[Brief]
Only the lines from the one containing "The width and height of the screenshot is (1434, 840)." through the last line of the material should be returned, each exactly as it stands.

[Start of section]

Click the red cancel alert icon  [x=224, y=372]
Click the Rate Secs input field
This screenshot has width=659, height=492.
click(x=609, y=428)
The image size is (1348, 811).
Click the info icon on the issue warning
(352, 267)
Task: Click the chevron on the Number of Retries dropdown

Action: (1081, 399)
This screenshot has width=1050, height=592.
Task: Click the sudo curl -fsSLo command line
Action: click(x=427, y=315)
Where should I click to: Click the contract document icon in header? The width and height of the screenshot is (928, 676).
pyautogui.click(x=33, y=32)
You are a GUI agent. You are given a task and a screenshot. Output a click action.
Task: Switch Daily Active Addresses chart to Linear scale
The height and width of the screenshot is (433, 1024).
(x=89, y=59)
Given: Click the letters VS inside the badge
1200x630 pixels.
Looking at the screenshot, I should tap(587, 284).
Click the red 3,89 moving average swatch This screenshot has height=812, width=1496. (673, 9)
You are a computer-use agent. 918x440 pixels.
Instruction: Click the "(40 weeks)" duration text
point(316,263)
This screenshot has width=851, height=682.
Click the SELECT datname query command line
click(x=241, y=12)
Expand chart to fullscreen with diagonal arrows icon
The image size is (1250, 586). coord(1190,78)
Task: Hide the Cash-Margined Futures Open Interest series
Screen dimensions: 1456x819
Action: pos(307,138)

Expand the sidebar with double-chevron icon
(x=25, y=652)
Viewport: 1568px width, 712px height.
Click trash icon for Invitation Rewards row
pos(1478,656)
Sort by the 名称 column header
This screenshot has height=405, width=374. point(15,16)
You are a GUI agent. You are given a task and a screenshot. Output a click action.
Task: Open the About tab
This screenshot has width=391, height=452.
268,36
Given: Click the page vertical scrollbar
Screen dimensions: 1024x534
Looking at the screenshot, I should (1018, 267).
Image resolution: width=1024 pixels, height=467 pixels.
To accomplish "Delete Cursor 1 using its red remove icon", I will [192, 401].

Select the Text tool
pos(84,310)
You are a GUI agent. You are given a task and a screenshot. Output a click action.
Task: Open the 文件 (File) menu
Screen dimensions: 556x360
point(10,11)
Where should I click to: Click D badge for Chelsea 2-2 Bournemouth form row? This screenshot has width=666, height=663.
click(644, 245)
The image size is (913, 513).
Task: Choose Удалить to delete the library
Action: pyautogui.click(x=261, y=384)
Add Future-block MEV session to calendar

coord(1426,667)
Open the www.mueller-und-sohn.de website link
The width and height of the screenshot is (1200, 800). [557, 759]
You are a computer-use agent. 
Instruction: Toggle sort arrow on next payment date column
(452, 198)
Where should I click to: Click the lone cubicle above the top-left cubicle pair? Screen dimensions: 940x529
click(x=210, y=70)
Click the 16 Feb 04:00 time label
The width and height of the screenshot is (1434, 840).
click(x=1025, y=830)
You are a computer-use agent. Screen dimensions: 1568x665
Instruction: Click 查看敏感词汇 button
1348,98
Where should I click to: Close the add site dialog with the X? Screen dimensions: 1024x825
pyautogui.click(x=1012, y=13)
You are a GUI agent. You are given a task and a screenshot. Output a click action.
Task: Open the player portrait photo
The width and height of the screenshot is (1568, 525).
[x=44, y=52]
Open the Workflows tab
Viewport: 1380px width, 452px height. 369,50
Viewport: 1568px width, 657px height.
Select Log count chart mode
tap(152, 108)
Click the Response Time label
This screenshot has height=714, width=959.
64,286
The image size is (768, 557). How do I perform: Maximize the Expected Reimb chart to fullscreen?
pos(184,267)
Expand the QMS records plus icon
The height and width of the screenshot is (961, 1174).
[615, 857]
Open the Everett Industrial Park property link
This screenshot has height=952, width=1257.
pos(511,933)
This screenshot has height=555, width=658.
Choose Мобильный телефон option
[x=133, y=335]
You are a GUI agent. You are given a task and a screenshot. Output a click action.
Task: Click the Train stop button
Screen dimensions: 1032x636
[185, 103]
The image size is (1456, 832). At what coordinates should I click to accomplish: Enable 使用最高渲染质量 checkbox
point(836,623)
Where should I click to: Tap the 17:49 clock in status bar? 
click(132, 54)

[End of section]

[Your solution]
The width and height of the screenshot is (1434, 840).
click(x=1025, y=830)
You are a computer-use agent. Screen dimensions: 1568x665
Instruction: Click 查看敏感词汇 button
1348,98
Where should I click to: Close the add site dialog with the X? Screen dimensions: 1024x825
pyautogui.click(x=1012, y=13)
You are a GUI agent. You are given a task and a screenshot. Output a click action.
Task: Open the player portrait photo
The width and height of the screenshot is (1568, 525).
[x=44, y=52]
Open the Workflows tab
Viewport: 1380px width, 452px height. 369,50
Viewport: 1568px width, 657px height.
Select Log count chart mode
tap(152, 108)
Click the Response Time label
This screenshot has height=714, width=959.
64,286
The image size is (768, 557). How do I perform: Maximize the Expected Reimb chart to fullscreen?
pos(184,267)
Expand the QMS records plus icon
The height and width of the screenshot is (961, 1174).
[615, 857]
Open the Everett Industrial Park property link
This screenshot has height=952, width=1257.
pos(511,933)
This screenshot has height=555, width=658.
Choose Мобильный телефон option
[x=133, y=335]
You are a GUI agent. You are given a task and a screenshot. Output a click action.
Task: Click the Train stop button
Screen dimensions: 1032x636
[185, 103]
The image size is (1456, 832). At what coordinates should I click to accomplish: Enable 使用最高渲染质量 checkbox
point(836,623)
Where should I click to: Tap the 17:49 clock in status bar? 
click(132, 54)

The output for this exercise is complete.